Jason Hope is a Scottsdale, Arizona-based technology entrepreneur. He grew up in Tempe, Arizona and attended Arizona State University where he received an undergraduate degree in finance and an MBA from ASU’s business school W.P. Carey School of Business. He extends help to Arizona students by offering grants for those who want to pursue technological aspirations. The application is found on his website and varies in amounts of $500- $5000 and is open to both high school and college students.
One of his passions is working with the SENS foundation. SENS (Strategies for Engineered Negligible Senescence Research Foundation) is a non-profit started by Michael Kope, Aubrey de Grey, Jeff Hall, Sarah Marr and Kevin Perrott. It is based in Mountain Side, California. The focus is on anti-aging and regenerative medicine. Jason believes by focusing on research in the sciences overall standard of life improves. Diseases of old age such as Alzheimer’s can be treated with technological advancements. As a futurist, Jason Hope’s interest in biotechnology seeks to raise the quality of living for humanity through technological improvements. Futurism uses technology alongside medicine to extend longevity in human beings.

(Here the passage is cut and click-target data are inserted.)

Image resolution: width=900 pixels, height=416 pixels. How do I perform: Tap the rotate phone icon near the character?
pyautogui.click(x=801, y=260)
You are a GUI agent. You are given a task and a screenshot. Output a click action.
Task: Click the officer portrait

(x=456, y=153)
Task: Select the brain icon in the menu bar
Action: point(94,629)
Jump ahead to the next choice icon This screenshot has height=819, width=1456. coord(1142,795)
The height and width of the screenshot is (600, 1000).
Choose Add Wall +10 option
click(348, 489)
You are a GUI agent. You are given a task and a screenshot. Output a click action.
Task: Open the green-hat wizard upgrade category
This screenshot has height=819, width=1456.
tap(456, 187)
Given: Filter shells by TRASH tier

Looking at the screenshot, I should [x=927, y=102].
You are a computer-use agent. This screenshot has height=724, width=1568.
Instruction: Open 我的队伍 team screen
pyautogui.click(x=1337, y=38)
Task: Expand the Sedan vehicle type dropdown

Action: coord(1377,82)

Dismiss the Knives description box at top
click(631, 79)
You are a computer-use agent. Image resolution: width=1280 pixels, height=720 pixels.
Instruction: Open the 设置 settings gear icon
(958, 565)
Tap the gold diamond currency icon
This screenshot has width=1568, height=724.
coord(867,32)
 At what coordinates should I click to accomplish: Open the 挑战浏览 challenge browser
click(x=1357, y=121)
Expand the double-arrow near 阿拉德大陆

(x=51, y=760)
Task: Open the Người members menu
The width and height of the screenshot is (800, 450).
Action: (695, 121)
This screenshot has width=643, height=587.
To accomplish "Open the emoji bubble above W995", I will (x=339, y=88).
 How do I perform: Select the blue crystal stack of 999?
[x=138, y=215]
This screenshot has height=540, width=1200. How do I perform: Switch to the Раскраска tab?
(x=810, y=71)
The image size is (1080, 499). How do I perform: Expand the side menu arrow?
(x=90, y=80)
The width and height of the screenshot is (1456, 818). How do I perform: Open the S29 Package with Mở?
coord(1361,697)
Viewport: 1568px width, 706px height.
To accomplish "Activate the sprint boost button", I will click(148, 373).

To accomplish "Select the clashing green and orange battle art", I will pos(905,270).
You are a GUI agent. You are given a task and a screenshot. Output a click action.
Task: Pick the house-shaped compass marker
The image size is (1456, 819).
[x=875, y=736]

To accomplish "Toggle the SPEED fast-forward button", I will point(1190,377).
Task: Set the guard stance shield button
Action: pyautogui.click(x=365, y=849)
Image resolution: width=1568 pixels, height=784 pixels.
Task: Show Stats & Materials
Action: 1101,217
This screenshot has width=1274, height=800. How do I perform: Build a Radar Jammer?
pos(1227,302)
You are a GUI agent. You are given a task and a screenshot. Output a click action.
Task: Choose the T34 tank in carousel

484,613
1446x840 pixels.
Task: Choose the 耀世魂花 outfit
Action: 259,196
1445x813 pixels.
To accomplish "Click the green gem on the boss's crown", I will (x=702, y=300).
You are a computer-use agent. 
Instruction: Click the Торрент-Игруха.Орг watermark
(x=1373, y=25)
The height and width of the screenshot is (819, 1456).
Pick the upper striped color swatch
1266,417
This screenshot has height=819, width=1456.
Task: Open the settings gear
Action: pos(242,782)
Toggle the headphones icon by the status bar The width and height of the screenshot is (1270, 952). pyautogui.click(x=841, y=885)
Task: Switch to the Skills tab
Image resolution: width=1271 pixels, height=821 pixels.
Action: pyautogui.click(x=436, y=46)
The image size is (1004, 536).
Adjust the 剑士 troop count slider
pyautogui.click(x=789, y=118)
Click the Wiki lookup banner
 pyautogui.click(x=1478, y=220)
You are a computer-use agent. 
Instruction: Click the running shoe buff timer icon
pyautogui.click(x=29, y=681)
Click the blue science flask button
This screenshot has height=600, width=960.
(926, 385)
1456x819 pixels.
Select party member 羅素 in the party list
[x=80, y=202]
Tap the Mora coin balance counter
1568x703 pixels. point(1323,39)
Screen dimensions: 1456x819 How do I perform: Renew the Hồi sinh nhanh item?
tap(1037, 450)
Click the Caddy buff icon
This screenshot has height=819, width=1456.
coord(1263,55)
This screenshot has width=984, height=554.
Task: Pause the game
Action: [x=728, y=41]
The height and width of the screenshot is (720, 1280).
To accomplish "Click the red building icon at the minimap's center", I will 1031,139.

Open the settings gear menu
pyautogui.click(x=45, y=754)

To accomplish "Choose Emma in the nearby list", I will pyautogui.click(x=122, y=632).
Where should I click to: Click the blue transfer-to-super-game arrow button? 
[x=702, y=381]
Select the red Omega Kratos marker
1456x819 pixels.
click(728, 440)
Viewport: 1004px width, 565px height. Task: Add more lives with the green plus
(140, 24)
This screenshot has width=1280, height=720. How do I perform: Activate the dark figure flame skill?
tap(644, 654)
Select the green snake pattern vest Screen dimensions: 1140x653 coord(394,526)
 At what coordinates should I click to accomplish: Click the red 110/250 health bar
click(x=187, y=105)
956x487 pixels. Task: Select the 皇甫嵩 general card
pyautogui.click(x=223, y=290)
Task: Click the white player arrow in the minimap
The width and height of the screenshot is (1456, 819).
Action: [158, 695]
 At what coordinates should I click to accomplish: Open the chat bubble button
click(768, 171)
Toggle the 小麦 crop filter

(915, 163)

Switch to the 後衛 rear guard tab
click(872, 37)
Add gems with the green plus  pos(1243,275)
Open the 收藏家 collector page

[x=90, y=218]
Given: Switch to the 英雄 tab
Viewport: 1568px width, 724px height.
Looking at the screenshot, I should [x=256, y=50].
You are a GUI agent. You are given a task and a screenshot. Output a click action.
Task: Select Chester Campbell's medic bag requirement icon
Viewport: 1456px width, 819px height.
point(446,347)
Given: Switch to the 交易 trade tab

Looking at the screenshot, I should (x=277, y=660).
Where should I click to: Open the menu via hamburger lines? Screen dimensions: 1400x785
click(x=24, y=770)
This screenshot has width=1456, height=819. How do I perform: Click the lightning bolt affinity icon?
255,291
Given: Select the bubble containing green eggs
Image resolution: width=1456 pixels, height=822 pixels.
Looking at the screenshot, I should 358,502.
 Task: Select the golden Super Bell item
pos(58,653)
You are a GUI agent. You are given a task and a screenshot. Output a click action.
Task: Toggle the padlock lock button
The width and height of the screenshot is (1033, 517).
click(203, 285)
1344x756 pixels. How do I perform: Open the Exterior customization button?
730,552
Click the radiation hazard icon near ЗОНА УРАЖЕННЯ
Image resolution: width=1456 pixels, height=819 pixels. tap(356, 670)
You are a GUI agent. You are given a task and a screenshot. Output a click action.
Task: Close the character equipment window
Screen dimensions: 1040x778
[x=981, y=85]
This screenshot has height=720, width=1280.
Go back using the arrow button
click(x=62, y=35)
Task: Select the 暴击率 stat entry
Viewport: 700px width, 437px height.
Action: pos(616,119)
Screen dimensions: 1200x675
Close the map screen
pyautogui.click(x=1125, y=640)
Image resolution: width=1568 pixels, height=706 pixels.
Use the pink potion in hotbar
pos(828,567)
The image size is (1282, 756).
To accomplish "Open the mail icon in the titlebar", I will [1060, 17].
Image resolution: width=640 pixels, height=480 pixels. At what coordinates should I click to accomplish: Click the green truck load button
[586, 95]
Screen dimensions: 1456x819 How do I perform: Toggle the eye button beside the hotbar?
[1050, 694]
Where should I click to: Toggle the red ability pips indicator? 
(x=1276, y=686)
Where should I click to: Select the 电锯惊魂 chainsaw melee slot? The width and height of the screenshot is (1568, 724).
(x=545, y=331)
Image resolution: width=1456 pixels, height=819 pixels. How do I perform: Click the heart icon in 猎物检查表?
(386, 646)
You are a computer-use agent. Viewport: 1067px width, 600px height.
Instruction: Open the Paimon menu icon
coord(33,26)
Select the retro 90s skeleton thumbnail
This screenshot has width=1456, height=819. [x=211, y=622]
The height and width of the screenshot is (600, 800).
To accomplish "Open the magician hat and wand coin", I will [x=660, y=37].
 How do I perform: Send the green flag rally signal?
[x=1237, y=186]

Jason Hope expanded his philanthropy efforts by pledging 500,000 to the SENS foundation in 2010. This aided in the development of the Cambridge laboratory. This implemented a new research program with the goal of breaking down advanced glycation end-products (AGEs) in human tissue. This research will help healing by eliminating damage that builds up and impairs healthy functions of the body. Jason Hope (@jasonhope) seeks to help create a new biotech industry.
Jason Hope’s website The Internet of Things documents different aspects of life that include the internet outside of computers such as cars and buildings. It investigates and reports how the internet affects real world things such as the economy, and keeps us informed on updates and policy changes in real time. He seeks to expand in industries such as hospitality to achieve a broader scope of how our networks impact daily lives.